**Task item:** Your answer should be the lines of the data below that contain "message".

**Extracted records:**
--
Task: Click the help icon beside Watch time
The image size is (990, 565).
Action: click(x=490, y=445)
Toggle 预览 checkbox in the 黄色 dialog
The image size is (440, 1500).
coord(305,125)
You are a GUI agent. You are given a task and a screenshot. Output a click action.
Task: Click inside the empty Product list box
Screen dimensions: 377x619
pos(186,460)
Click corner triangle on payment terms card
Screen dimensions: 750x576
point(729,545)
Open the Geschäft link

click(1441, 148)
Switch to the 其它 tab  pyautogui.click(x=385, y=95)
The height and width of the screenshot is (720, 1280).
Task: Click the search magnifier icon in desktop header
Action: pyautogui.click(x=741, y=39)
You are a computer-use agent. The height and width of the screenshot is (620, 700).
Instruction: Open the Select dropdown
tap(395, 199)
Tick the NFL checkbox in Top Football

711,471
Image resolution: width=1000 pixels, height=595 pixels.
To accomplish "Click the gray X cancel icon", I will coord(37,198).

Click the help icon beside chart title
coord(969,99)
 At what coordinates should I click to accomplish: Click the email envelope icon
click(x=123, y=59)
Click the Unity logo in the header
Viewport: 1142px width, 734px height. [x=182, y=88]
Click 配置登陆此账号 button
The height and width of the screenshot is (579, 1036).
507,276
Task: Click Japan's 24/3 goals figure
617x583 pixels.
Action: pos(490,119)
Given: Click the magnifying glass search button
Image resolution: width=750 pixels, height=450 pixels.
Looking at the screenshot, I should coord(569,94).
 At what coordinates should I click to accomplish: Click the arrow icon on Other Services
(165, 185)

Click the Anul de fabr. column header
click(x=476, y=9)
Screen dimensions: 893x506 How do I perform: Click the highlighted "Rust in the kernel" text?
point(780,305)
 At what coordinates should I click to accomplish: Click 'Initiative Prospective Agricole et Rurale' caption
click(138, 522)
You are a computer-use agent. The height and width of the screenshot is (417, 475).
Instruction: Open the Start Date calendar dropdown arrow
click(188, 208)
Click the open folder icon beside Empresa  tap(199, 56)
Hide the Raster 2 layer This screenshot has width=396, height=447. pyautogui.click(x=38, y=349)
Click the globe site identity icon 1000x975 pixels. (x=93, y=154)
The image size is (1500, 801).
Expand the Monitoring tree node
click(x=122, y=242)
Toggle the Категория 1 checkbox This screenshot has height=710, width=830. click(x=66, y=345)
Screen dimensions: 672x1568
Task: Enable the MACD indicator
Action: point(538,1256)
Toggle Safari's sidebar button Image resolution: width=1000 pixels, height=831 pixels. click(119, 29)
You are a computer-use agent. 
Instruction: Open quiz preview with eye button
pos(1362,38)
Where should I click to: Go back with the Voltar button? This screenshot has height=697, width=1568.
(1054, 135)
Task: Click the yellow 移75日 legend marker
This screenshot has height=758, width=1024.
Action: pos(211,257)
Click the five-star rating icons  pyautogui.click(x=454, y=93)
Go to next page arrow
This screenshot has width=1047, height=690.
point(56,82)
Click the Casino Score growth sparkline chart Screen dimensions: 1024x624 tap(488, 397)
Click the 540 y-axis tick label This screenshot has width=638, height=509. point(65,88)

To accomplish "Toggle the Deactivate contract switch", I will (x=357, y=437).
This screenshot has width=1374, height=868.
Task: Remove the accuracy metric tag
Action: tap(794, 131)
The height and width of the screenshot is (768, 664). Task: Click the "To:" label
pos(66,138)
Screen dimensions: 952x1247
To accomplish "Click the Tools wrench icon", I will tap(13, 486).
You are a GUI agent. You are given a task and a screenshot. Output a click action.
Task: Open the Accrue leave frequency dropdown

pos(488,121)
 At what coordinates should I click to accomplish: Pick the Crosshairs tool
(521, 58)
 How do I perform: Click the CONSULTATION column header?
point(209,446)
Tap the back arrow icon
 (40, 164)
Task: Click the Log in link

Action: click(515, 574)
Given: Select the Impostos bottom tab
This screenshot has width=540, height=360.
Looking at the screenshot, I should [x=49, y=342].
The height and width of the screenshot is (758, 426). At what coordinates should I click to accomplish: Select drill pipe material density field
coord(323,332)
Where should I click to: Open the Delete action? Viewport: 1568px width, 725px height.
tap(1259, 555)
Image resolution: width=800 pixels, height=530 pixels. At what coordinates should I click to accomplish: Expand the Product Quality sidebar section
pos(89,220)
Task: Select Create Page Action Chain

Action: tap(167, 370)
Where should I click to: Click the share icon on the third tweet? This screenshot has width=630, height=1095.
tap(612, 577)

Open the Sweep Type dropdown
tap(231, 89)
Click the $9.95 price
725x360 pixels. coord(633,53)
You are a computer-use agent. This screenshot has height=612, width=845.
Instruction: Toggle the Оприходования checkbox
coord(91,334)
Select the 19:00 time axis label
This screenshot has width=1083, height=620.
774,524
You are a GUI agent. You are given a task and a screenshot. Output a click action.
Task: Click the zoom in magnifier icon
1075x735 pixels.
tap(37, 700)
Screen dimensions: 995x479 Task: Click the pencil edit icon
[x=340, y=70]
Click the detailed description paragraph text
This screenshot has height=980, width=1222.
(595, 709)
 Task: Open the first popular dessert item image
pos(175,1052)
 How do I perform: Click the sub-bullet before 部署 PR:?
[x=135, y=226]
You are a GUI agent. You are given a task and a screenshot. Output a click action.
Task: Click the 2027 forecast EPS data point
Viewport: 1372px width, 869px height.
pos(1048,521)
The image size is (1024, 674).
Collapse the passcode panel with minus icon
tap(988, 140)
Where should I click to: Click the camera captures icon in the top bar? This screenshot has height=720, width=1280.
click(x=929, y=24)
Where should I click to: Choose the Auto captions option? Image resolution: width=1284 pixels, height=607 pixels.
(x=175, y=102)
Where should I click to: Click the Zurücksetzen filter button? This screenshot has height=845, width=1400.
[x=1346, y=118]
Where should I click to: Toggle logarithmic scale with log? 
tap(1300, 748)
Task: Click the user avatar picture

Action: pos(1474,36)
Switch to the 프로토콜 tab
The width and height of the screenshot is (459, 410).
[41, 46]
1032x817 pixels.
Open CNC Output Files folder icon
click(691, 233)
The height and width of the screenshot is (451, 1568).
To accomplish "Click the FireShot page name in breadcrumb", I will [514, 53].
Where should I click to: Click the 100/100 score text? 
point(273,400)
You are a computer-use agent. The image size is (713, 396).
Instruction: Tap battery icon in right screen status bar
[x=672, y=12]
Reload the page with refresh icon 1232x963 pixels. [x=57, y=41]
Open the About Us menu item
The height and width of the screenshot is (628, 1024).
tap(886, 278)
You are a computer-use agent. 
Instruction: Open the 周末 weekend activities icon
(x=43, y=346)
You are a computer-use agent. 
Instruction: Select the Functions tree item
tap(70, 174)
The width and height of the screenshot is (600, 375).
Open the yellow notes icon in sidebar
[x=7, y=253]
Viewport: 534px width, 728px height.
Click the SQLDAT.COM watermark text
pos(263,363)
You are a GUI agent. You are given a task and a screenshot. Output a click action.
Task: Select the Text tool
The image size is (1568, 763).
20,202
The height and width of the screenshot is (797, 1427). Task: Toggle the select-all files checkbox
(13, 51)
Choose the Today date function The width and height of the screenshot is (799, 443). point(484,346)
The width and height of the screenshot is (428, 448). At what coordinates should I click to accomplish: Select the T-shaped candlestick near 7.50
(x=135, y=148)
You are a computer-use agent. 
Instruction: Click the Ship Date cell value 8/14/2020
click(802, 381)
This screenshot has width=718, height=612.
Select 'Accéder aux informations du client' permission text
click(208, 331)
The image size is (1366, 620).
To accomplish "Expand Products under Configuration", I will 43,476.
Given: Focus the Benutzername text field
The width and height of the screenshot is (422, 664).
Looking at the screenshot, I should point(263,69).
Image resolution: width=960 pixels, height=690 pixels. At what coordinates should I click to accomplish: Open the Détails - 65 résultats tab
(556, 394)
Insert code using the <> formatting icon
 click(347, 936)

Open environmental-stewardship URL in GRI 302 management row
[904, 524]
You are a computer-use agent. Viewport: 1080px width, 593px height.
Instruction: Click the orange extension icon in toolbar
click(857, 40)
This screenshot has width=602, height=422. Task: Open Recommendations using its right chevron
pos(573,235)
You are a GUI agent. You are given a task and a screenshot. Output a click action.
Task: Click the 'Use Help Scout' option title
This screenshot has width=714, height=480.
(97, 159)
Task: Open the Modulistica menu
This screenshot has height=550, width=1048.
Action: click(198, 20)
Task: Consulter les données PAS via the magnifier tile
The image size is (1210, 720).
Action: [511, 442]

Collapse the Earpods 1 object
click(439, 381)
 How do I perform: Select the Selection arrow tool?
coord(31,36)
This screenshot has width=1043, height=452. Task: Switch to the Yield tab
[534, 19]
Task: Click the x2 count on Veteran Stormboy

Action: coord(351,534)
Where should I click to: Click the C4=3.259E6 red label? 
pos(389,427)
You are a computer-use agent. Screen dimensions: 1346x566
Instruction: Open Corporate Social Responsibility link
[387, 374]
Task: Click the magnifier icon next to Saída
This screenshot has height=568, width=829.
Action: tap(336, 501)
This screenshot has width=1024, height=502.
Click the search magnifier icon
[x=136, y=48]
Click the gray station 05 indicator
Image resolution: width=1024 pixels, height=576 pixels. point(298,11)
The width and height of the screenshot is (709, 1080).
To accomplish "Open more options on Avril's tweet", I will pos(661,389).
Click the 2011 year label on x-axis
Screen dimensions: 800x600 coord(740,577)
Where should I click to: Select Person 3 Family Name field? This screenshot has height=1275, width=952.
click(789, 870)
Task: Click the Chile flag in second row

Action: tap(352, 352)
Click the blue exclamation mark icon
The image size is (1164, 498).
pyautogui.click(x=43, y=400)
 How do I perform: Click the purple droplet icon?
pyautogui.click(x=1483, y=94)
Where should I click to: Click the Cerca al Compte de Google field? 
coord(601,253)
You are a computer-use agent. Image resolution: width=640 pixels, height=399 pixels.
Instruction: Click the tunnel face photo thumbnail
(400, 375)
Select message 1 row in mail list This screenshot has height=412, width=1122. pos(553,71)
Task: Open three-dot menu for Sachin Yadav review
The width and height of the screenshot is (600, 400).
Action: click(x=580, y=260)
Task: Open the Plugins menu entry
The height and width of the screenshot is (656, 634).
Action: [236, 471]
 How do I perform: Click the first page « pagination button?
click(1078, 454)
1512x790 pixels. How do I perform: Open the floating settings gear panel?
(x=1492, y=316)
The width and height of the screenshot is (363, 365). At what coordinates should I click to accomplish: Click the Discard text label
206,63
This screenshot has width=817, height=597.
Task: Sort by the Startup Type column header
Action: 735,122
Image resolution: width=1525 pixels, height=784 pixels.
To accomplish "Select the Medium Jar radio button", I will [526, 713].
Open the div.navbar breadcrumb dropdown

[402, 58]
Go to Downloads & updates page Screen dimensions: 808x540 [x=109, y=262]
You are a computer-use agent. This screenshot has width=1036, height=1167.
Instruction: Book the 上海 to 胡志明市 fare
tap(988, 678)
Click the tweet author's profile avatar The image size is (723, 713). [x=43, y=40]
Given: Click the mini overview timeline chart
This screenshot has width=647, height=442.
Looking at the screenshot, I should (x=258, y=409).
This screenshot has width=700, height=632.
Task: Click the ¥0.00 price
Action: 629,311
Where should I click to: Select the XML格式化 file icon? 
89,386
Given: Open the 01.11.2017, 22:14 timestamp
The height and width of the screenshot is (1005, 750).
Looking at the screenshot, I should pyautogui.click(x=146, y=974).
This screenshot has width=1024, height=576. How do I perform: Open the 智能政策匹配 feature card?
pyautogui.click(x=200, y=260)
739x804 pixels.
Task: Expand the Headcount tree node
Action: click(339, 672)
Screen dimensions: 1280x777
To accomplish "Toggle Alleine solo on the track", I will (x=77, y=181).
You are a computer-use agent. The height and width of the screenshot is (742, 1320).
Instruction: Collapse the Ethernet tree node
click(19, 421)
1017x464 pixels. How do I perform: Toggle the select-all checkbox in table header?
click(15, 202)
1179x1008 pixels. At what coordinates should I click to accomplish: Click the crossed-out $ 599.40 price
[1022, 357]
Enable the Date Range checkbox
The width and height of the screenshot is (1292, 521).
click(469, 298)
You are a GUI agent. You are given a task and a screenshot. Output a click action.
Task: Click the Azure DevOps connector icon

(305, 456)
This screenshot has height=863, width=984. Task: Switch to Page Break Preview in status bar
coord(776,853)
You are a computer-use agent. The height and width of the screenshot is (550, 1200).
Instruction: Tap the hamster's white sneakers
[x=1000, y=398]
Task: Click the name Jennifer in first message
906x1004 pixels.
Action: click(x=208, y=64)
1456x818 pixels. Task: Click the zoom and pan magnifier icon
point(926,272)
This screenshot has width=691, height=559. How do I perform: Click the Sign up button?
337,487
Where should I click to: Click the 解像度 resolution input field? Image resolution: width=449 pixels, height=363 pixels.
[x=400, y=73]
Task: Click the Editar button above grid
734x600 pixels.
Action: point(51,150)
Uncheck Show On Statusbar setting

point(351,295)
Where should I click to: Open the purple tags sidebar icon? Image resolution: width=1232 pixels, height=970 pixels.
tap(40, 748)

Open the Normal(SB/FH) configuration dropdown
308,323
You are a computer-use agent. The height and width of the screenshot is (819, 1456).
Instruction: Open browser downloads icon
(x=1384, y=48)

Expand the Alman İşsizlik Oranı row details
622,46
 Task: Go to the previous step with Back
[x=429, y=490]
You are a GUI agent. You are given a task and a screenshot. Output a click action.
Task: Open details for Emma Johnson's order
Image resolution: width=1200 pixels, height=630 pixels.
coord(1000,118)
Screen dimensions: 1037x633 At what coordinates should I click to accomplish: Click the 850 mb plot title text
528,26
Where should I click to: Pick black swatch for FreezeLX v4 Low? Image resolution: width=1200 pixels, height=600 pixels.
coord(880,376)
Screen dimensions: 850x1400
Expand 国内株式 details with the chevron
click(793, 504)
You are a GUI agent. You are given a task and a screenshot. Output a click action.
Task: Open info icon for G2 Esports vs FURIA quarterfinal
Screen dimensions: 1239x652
--
**Written solution:**
Select message 1 row in mail list This screenshot has height=412, width=1122. pos(553,71)
Task: Click the name Jennifer in first message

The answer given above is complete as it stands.